## [Поставленная задача A]
Кого, согласно отрывку, Золотусский назначил своим заместителем после перевода Аристарха Андрианова в обозреватели?

## [Исходный отрывок]
# # # # #

Читаем Стежки-дорожки. Литературные нравы недалекого прошлого полностью

И что всё это связывает? Неужели только название ленты, воспроизводящее знаменитую ликующую фразу Берии, узнавшего о смерти Сталина и не только не пожелавшего остаться возле покойного, но в понятном нетерпении приказавшего шофёру подавать машину, чтобы умчаться, опережая других, к вершине власти. Но если все эпизоды фильма связаны между собой только названием, то оно – код шифра. А шифровка в искусстве – эзотерика, снобизм, сообщение, посланное избранным. Страшное время, запечатлённое в фильме в унизительных физиологических подробностях, существует как бы само по себе в автономном режиме, мучительном для зрителя, поскольку тьма не отделена от света.

О художнике, о том, для чего он со своим творчеством призван в наш мир, замечательно точно сказал Блок в знаменитой речи «О назначении поэта». Он назвал творца «сыном гармонии» и пояснил: потому он и «сын», что не только ей причастен, не только её улавливает, но вносит гармонию в мир. Отказаться от такой задачи – значит перестать быть художником или не быть им вовсе. (Снова и во избежание недоразумений подчеркну, что веду речь не о воспроизведении жизненной дисгармонии – её мы найдём ещё у Лермонтова, но об идеале, к которому, даже обливаясь кровью, стремится сердце художника.)

Пушкин поставил в заслугу поэту (себе), в частности, то, «что чувства добрые я лирой пробуждал». Он нашёл очень точное слово: не поучал, не воспитывал, а пробуждал. Ведь пробудить можно лишь то, что имеется в душе человека. Пробудить чувства добрые – значит действенно помочь человеку жить в этом сложном мире.

А творчество, оставляющее читателя, зрителя один на один с дисгармоническим, неупорядоченным миром, – не искусство в подлинном смысле этого слова. И не важно при этом, будет ли оно иметь успех на сегодняшнем рынке, важно, что в дальней перспективе оно приговорено исчезнуть. Ибо лишено идеала, который есть единственная духовная ценность, пропитывающая собою материю произведения. А сама по себе материя тленна. Наивно думать, что актуальное во все времена изречение древних: «Жизнь коротка, искусство вечно» вдруг потеряло свою актуальность в наше время…

После того, как Аристарха Андрианова перевели в обозреватели, Золотусский назначил своим заместителем Борю Кузьминского, но тот пробыл на этой должности совсем недолго. Виталий Третьяков, бывший заместитель Егора Яковлева по газете «Московские новости», возглавил новую «Независимую газету», куда и ушёл Кузьминский.

# # # # #

## [Поставленная задача B]
В части листинга от строки с «Given: Click the» до строки с «Select the Flexible» включительно подставьте «Step» вместо «Task» и выведите только эту часть.

# # # # #

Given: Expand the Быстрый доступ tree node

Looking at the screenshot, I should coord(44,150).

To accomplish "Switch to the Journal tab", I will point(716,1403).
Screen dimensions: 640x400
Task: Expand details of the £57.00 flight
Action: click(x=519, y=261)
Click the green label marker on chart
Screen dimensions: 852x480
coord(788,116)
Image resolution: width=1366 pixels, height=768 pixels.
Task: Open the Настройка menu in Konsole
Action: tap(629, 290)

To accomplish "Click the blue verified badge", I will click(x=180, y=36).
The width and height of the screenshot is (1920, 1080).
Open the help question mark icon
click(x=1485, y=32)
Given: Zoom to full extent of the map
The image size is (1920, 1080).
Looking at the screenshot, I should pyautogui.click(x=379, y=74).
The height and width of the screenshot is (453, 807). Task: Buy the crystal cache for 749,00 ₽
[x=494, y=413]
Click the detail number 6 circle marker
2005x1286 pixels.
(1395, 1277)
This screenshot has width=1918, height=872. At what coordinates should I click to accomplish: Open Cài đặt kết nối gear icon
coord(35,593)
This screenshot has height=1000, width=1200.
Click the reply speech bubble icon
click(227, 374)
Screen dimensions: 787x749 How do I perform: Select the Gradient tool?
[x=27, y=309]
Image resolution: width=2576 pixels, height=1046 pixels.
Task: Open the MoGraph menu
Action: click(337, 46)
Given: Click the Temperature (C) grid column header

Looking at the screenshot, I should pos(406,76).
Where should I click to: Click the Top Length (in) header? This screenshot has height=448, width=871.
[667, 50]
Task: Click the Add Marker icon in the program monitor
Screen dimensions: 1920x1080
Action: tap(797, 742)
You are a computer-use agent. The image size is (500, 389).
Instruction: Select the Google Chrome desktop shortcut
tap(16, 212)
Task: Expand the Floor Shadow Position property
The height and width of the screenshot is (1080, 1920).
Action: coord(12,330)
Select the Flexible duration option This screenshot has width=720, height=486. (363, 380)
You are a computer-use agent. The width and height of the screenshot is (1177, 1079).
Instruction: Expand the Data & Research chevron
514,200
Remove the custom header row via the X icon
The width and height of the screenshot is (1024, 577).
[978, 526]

# # # # #

## [Решение задачи A]
Борю Кузьминского.

## [Решение задачи B]
Given: Click the Temperature (C) grid column header

Looking at the screenshot, I should pos(406,76).
Where should I click to: Click the Top Length (in) header? This screenshot has height=448, width=871.
[667, 50]
Step: Click the Add Marker icon in the program monitor
Screen dimensions: 1920x1080
Action: tap(797, 742)
You are a computer-use agent. The image size is (500, 389).
Instruction: Select the Google Chrome desktop shortcut
tap(16, 212)
Step: Expand the Floor Shadow Position property
The height and width of the screenshot is (1080, 1920).
Action: coord(12,330)
Select the Flexible duration option This screenshot has width=720, height=486. (363, 380)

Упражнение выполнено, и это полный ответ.